### What the task asks
Search the records below for the line containing "The image size is (1568, 706).". Output that line and all later lines exactly; output nothing else.
Top of Supplied information
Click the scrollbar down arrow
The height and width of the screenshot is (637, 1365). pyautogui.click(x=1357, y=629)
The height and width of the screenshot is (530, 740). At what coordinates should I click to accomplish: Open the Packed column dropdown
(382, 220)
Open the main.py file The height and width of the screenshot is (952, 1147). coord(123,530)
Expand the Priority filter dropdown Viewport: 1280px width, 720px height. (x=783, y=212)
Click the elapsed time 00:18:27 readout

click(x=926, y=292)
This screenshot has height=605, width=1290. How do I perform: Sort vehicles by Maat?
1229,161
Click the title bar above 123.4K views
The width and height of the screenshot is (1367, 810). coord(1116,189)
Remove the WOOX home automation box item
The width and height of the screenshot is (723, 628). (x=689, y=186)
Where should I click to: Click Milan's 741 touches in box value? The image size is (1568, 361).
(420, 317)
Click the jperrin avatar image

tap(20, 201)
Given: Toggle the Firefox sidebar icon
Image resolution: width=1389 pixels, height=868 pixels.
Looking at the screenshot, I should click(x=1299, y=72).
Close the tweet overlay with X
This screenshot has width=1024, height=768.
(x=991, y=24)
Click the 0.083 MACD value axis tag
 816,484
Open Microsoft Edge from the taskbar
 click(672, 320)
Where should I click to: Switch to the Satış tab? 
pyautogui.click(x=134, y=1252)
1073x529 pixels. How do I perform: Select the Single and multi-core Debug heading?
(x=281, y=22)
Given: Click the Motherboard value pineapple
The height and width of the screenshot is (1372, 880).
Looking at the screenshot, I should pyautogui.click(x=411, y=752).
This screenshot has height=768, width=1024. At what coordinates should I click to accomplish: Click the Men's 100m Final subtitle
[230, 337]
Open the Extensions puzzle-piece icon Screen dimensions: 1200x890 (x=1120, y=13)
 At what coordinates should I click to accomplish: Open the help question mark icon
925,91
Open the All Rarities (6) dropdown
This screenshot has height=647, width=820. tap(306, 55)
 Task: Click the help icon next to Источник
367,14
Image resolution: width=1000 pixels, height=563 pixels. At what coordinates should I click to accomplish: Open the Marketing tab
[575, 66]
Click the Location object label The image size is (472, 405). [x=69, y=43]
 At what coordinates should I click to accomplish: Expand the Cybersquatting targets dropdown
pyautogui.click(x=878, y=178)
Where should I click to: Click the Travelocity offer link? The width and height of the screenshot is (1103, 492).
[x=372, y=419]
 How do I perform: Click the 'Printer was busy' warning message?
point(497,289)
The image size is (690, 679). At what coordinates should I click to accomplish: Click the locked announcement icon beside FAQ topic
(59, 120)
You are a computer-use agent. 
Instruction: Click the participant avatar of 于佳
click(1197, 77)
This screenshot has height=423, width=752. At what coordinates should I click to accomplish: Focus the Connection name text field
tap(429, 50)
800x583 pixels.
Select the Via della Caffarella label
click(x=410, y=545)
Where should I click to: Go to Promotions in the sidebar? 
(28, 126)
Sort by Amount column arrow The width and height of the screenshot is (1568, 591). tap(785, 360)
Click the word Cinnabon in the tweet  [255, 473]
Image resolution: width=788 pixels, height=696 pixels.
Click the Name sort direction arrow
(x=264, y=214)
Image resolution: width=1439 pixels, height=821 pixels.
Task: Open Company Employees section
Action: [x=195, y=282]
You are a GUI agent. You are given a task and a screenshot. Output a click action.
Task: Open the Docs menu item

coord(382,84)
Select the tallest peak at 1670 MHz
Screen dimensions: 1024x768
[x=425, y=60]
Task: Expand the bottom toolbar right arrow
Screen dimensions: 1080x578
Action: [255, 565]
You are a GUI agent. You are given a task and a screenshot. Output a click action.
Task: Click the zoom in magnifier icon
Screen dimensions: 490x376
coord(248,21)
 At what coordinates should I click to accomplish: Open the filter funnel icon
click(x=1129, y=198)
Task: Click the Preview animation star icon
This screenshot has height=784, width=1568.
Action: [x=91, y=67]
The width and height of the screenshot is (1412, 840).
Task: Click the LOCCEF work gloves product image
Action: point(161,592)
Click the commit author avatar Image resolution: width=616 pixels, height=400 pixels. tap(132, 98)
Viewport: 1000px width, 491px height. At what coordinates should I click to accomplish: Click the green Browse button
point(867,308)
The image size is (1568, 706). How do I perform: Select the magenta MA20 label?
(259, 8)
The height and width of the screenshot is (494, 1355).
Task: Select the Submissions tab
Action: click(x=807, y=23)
Bottom of Supplied information
### Written reply
The image size is (1568, 706). How do I perform: Select the magenta MA20 label?
(259, 8)
The height and width of the screenshot is (494, 1355).
Task: Select the Submissions tab
Action: click(x=807, y=23)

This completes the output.